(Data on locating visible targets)
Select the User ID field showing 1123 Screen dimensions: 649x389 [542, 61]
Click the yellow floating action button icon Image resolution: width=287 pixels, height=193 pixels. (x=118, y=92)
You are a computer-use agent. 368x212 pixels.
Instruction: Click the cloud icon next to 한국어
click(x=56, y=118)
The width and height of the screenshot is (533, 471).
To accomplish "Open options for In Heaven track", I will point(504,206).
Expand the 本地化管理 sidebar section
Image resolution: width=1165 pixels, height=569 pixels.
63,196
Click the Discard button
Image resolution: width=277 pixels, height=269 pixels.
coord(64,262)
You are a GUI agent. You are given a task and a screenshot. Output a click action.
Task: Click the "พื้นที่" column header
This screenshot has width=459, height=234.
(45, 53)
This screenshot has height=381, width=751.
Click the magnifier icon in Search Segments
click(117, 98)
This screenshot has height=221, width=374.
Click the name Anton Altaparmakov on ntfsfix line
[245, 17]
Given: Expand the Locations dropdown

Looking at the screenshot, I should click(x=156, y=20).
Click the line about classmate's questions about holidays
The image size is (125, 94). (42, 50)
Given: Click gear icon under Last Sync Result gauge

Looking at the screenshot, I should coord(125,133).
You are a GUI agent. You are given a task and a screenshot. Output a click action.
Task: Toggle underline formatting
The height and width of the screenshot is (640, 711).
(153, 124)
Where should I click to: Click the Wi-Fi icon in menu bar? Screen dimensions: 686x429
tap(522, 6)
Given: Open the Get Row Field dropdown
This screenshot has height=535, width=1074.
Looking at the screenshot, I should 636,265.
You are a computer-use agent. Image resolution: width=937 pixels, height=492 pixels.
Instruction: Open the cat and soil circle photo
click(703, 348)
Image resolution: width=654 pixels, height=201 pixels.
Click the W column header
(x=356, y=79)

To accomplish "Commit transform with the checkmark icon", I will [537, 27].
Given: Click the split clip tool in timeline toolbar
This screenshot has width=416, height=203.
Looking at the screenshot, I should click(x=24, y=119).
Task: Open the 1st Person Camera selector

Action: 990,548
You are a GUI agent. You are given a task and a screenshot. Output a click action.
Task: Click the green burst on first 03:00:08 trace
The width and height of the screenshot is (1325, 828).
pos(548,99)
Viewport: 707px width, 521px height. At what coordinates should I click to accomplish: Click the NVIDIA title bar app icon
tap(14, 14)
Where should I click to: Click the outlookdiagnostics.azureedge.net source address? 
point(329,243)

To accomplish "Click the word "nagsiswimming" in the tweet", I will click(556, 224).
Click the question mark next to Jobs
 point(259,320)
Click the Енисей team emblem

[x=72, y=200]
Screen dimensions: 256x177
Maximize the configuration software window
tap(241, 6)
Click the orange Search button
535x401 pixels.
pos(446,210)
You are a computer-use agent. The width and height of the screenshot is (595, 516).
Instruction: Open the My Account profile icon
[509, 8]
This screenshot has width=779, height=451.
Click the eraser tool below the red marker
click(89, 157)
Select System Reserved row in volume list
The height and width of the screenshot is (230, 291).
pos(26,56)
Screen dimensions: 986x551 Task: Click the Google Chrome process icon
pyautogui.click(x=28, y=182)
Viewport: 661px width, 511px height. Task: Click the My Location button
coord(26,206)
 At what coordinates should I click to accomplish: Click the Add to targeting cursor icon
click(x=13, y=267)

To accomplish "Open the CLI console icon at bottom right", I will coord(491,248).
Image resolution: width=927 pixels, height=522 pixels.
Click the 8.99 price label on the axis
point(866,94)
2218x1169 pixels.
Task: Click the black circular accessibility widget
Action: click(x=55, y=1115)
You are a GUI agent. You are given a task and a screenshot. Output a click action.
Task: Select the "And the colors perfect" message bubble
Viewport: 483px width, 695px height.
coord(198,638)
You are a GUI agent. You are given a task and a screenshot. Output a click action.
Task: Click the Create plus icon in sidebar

● The exercise:
Reproduce the rows above with every occurrence of "GUI agent" renamed to "screen agent", leaving everything else unchanged.

● Task solution:
Select the User ID field showing 1123 Screen dimensions: 649x389 [542, 61]
Click the yellow floating action button icon Image resolution: width=287 pixels, height=193 pixels. (x=118, y=92)
You are a computer-use agent. 368x212 pixels.
Instruction: Click the cloud icon next to 한국어
click(x=56, y=118)
The width and height of the screenshot is (533, 471).
To accomplish "Open options for In Heaven track", I will point(504,206).
Expand the 本地化管理 sidebar section
Image resolution: width=1165 pixels, height=569 pixels.
63,196
Click the Discard button
Image resolution: width=277 pixels, height=269 pixels.
coord(64,262)
You are a screen agent. You are given a task and a screenshot. Output a click action.
Task: Click the "พื้นที่" column header
This screenshot has width=459, height=234.
(45, 53)
This screenshot has height=381, width=751.
Click the magnifier icon in Search Segments
click(117, 98)
This screenshot has height=221, width=374.
Click the name Anton Altaparmakov on ntfsfix line
[245, 17]
Given: Expand the Locations dropdown

Looking at the screenshot, I should click(x=156, y=20).
Click the line about classmate's questions about holidays
The image size is (125, 94). (42, 50)
Given: Click gear icon under Last Sync Result gauge

Looking at the screenshot, I should coord(125,133).
You are a screen agent. You are given a task and a screenshot. Output a click action.
Task: Toggle underline formatting
The height and width of the screenshot is (640, 711).
(153, 124)
Where should I click to: Click the Wi-Fi icon in menu bar? Screen dimensions: 686x429
tap(522, 6)
Given: Open the Get Row Field dropdown
This screenshot has height=535, width=1074.
Looking at the screenshot, I should 636,265.
You are a computer-use agent. Image resolution: width=937 pixels, height=492 pixels.
Instruction: Open the cat and soil circle photo
click(703, 348)
Image resolution: width=654 pixels, height=201 pixels.
Click the W column header
(x=356, y=79)

To accomplish "Commit transform with the checkmark icon", I will [537, 27].
Given: Click the split clip tool in timeline toolbar
This screenshot has width=416, height=203.
Looking at the screenshot, I should click(x=24, y=119).
Task: Open the 1st Person Camera selector

Action: 990,548
You are a screen agent. You are given a task and a screenshot. Output a click action.
Task: Click the green burst on first 03:00:08 trace
The width and height of the screenshot is (1325, 828).
pos(548,99)
Viewport: 707px width, 521px height. At what coordinates should I click to accomplish: Click the NVIDIA title bar app icon
tap(14, 14)
Where should I click to: Click the outlookdiagnostics.azureedge.net source address? 
point(329,243)

To accomplish "Click the word "nagsiswimming" in the tweet", I will click(556, 224).
Click the question mark next to Jobs
 point(259,320)
Click the Енисей team emblem

[x=72, y=200]
Screen dimensions: 256x177
Maximize the configuration software window
tap(241, 6)
Click the orange Search button
535x401 pixels.
pos(446,210)
You are a computer-use agent. The width and height of the screenshot is (595, 516).
Instruction: Open the My Account profile icon
[509, 8]
This screenshot has width=779, height=451.
Click the eraser tool below the red marker
click(89, 157)
Select System Reserved row in volume list
The height and width of the screenshot is (230, 291).
pos(26,56)
Screen dimensions: 986x551 Task: Click the Google Chrome process icon
pyautogui.click(x=28, y=182)
Viewport: 661px width, 511px height. Task: Click the My Location button
coord(26,206)
 At what coordinates should I click to accomplish: Click the Add to targeting cursor icon
click(x=13, y=267)

To accomplish "Open the CLI console icon at bottom right", I will coord(491,248).
Image resolution: width=927 pixels, height=522 pixels.
Click the 8.99 price label on the axis
point(866,94)
2218x1169 pixels.
Task: Click the black circular accessibility widget
Action: click(x=55, y=1115)
You are a screen agent. You are given a task and a screenshot. Output a click action.
Task: Select the "And the colors perfect" message bubble
Viewport: 483px width, 695px height.
coord(198,638)
You are a screen agent. You are given a task and a screenshot. Output a click action.
Task: Click the Create plus icon in sidebar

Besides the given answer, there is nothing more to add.